Guest Contributor | Dec 5, 2022 | 0
National Tourism Satellite Account launched
The Tourism Satellite Account (TSA), which provides a basis for the country to move further towards resilience and economic diversification was recently launched on 19 May in Windhoek, according to a recently released UN Namibia publication.
The development of this TSA is anchored under Strategic Objective Number two (2) of the National Strategy on Sustainable Heritage Tourism Development and Employment Creation Opportunities at the Community Level (202-2030), under the activity “Revise and Strengthen Data and Tourism statistics.”
The project was spearheaded by the Ministry of Environment, Forestry and Tourism (MEFT), with the support of the United Nations Economic Commission for Africa (UNECA) and UN Namibia.
According to the publication, in her opening remarks, Heather Sibungo, Deputy Minister of Environment, Forestry and Tourism (MEFT) said that the TSA aims to compile and present information about the participation of the tourism sector in the national economy.
She noted that tourism, by contributing directly or indirectly a substantial share to the Gross Domestic Product (GDP) and being one of the largest sources of foreign exchange, plays a major role in the economy.
Sibungo lauded the United Nations Economic Commission for Africa (UNECA) for responding positively to Namibia’s request and by availing financial resources and contracting technical expertise to carry out this important national programme.
Meanwhile, the United Nations Resident Coordinator (RC) to Namibia, Sen Pang, in his remarks said that the unprecedented COVID-19 pandemic revealed the importance of various sectors to maintain statistics to develop an effective recovery plan and administrate economic stimulus packages.
He noted, “It is undisputed that the economic fallout from closures due to the COVID-19 pandemic disproportionately affected the tourism sector; the industry lost approximately 3.2 billion Namibian dollars or USD 220 million due to the severe disruptions.”
Pang was particularly encouraged to note that after the successful partnership with UNESCO and UNDP, the Government of Namibia has taken the step further to partner with UNECA for the strengthening of tourism data collection and reporting systems.
Pang observed that the TSA is relevant to Namibia’s tourism sector as it works towards sustainable recovery from the COVID-19 pandemic but also to other economic sectors through the ripple effects generated.
Alex Shimuafeni, Statistician-General and CEO of the Namibia Statistics Agency (NSA) said that tourism statistics are necessary for designing marketing strategies, strengthening inter-institutional relations, and evaluating the efficiency and effectiveness of management decisions and measuring tourism throughout the national economy.
“It is crucial for Namibia to develop a TSA that will provide us with the answer on the contribution of tourism to the economy, and I am happy that the NSA and the Ministry of Environment, Forestry and Tourism are working toward realizing this milestone,” Shimuafeni emphasised.
Speaking at the same event, Namibia Tourism Board CEO, Digu Naobeb noted that the TSA is complex in its structure and dimensions; thus, it requires multiple stakeholders’ input and involvement.
“This approach had worked and delivered fruits.
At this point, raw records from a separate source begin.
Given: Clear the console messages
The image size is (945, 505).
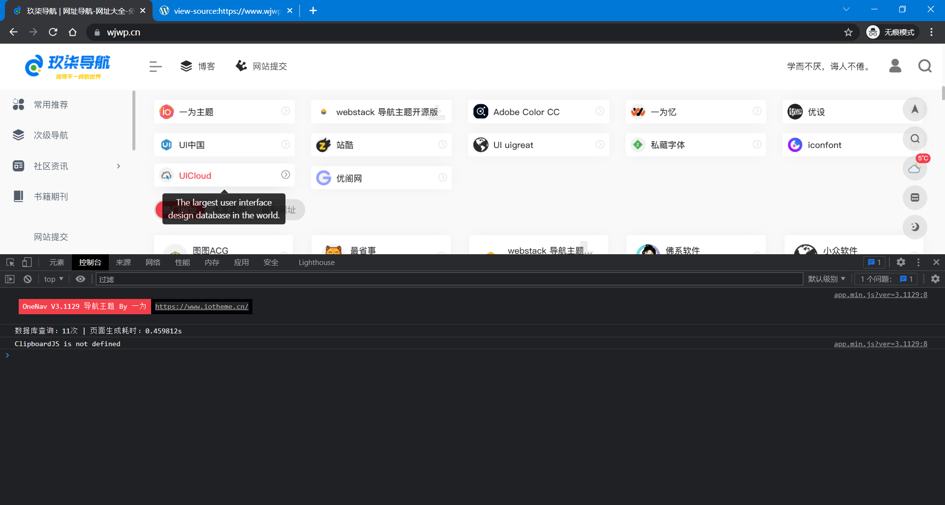Looking at the screenshot, I should tap(27, 279).
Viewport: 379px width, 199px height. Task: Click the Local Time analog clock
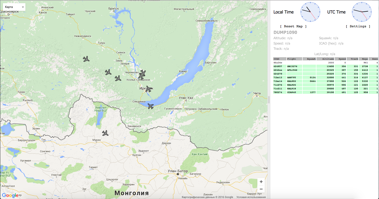point(310,12)
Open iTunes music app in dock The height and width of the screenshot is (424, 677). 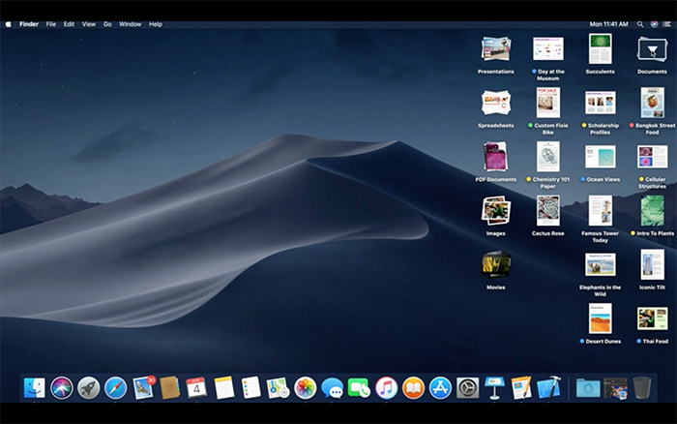387,387

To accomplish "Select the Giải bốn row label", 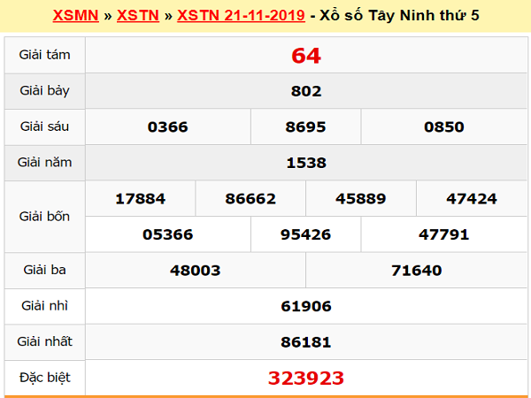I will pos(45,216).
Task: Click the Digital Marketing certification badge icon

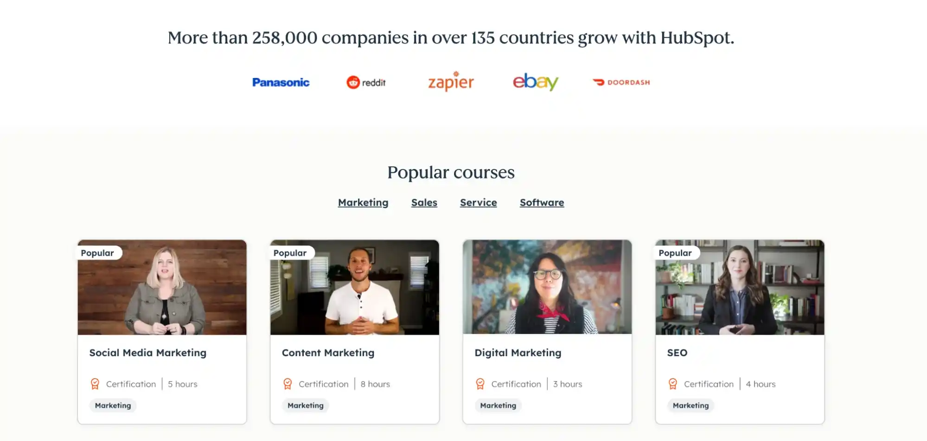Action: tap(480, 384)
We hope we shall continue involving a multidisciplinary approach,” he added.
Chief of Inclusive Industrialization in UNECA Sub-Regional Office Southern Africa, Olayinka Bandele expressed her delight at UNECA joining as a partner to support the MEFT to deliver the TSA. Noting the wealth of experience from UNECA supporting similar TSA capacity building projects in East Africa she highlighted that the Namibia participants can now learn best practices, as well as advise challenges that have arisen in the other countries, as specialists from Kenya, Zanzibar and Uganda are joining the capacity building workshop taking place next week.
Meanwhile, UNECA Tourism Consultant, Prof. Pius O. Odunga in his presentation said TSA would increase and improve knowledge of tourism’s importance concerning overall economic activity in a given country; develop quantitative estimates of tourism value-added and, thus, analyze the importance of tourism to an economy among others.
“Overall, TSA provides the basis for applying tourism multipliers and other models to measure the secondary and tertiary impacts of tourism expenditure across the whole economy”, he added.
In her closing remarks and vote of thanks, MEFT’s Deputy Executive, Ms Seimy Shidute, implored all tourism stakeholders, especially the private sector, to fully avail the required data for the development of the TSA to the National TSA Committee.